What Makes Flail Mowers Special?
- A flail mower stands out for its ability to tackle the toughest, densest, and heaviest grass and shrubbery that standard mowers struggle with.
- Instead of traditional blades, it employs flails that rotate around a drum, allowing it to mow through deep and resilient vegetation effectively.
- Flail mowers come in two varieties: self-powered and as attachments for heavy tractors.
- They are most commonly seen as tractor attachments, connecting to the tractor’s three-point hitch at the rear.
- The mower gets its name from the flails it uses to trim down thick grass and shrubs.
Flails are not like the spinning blades of a regular mower deck. They bolt up to a spinning drum. This means they don’t cut the grass by cutting it from the side.
Rather, they drop down upon it and cut it that way. This makes it impossible to get a bent blade.
The flails are staggered, which further helps them avoid getting stuck on or damaged by heavy debris.
Benefits of a Flail Mower
How flails are designed makes it very hard for a flail mower to get hung when cutting. The flail bolts to the drum and can be easily moved by hand when the mower is not running.
But, when the drum is turning, the centrifugal force keeps them tight. But, if it comes into contact with something like a rock, stump, or other debris, the flail can move.
This provides a huge advantage over a typical deck/bladed mower.
Who is a Flail Mower Best For?
- Farmers and Landowners: Those managing large areas of land with dense vegetation, such as pastures, meadows, or orchards.
- Groundskeepers: Professionals responsible for maintaining parks, golf courses, cemeteries, or other expansive green spaces.
- Hobby Farmers: Individuals with substantial home gardens or small farms seeking efficient means to manage overgrown areas.
- Land Clearing Projects: Contractors involved in land clearing and forestry work, where flail mowers excel at handling thick undergrowth.
- Orchard and Vineyard Owners: Those needing precise trimming around trees and vines while mulching weeds and debris.
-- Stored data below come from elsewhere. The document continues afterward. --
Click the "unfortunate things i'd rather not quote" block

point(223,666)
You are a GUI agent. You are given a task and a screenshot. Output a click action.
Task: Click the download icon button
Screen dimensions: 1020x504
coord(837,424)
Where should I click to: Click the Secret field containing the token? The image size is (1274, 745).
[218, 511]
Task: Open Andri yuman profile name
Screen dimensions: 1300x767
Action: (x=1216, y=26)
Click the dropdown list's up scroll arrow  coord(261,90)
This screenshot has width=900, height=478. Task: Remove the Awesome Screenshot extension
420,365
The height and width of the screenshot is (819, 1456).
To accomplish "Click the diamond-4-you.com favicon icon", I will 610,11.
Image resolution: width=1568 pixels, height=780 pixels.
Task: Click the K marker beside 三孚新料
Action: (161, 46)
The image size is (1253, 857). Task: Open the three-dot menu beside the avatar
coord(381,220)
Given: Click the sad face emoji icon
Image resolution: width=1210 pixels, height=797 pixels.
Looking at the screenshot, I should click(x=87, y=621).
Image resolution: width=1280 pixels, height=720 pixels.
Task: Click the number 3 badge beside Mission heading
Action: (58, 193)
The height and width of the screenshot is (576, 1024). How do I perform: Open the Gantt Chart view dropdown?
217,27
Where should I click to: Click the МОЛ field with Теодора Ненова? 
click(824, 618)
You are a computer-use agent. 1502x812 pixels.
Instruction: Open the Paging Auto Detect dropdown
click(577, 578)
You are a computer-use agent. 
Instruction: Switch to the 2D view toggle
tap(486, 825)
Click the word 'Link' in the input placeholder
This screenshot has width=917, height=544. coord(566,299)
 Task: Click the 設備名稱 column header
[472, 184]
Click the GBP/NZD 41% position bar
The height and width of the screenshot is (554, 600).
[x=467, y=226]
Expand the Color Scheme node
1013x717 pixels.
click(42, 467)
- Municipalities: Local governments for roadside maintenance and vegetation control.
- Anyone Facing Tough Vegetation: Anyone dealing with particularly tough, dense, or challenging grass and shrubbery that standard mowers struggle to cut efficiently.
Flail Mower VS. Brush Hogging
- Precision Cutting: Flail mowers use small, Y-shaped blades (flails) that rotate around a horizontal drum. This design allows for precise cutting of grass, weeds, and light vegetation.
- Versatility: Suitable for various terrains, including fine lawns, orchards, and golf courses. It’s also effective for mulching and leaves a finer finish.
- Safety: Flail mowers are safer in residential areas or near obstacles as they contain flying debris within the housing.
- Maintenance: Requires more frequent maintenance due to the smaller blades and their exposure to wear and tear.
Brush Hogging (Rotary Cutting):
- Heavy-Duty Cutting: Brush hogs use a single, large, spinning blade that is better suited for cutting through thick, heavy brush, and woody vegetation.
- Terrain: Ideal for rough, rugged terrains, such as overgrown fields, pastures, or areas with substantial underbrush.
- Speed: Brush hogs are generally faster at clearing large, challenging areas due to their single, robust blade.
- Safety Considerations: They can throw debris farther, making them less suitable for areas with nearby people or property.
- Maintenance: Requires less frequent maintenance due to its simpler design and larger blade.
Choosing Between Them:
- Select flail mowing for finer, precise cutting, and areas where safety and a polished finish are essential.
- Choose brush hogging for heavy-duty, rough cutting in challenging terrains with dense brush and woody vegetation.
A flail mower is a great thing to have if you want to cut some seriously challenging terrain.